The other one (right now) would be a series on The Informatic Bible, on the ways that the tidal change of digital media both effects a transformation of what the referent of ‘the Bible’ might be and changes the ways in which we are liable to interact with the Bible. It would have some elements of ‘just what is a “Bible” anyway?’, some of ‘how is a digital Bible different from a printed or handwritten Bible?’, some of ‘how do we [and who is “we”?] imagine, learn from, represent, receive a Bible?’ — stuff like that.
 
So anyway, right now job 1 is actually closing out the James commentary, which the SBL proposals and the miscellaneous paper-shuffling yesterday interfered with.

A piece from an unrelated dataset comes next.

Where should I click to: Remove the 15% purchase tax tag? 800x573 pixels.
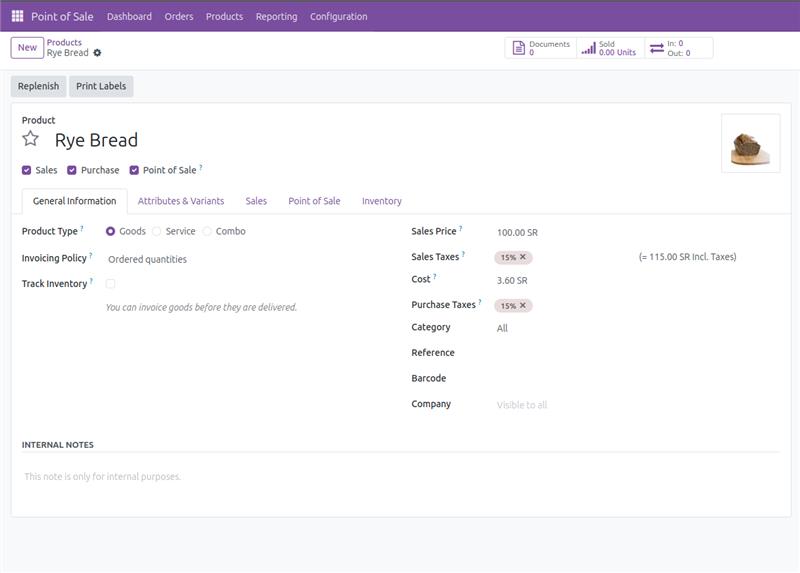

Maybe will have to wait till Monday; but at least it’s mostly custodial work at this point.
 

Ahead and Behind

With the deadline for paper proposals for the Society of Biblical Literature hanging over me, I took a day out of burnishing the raw draft of the James commentary to gin up a proposals for a couple of sessions at the annual meeting in November. Each is the kernel of an essay I’ve been planning for a while, and both are related to the alt-hermeneutics I’ve been banging on about here for ages, so the proposals came moderately easily. Moreover, once I send off the James ms, they’re projects to which I had already planned to turn my attention — so writing them up should they be accepted) won’t take me away from other planned activities. I would post them here, except that sets in motion a risk that if the papers aren’t accepted, I’ll have waved my unsuccessful laundry out to public view; I’ll work out the arguments here beginning shortly, anyway.
 
Then, at the end of the day (over here), news came that the deadline had been extended by a week. I could have spent the day on James, after all, which I really should have. I need to go over the divisions of the letter, make sure they align with the format of the series, and check my initial translation against the analysis I give in the individual sections. On the other hand, I have my proposals done.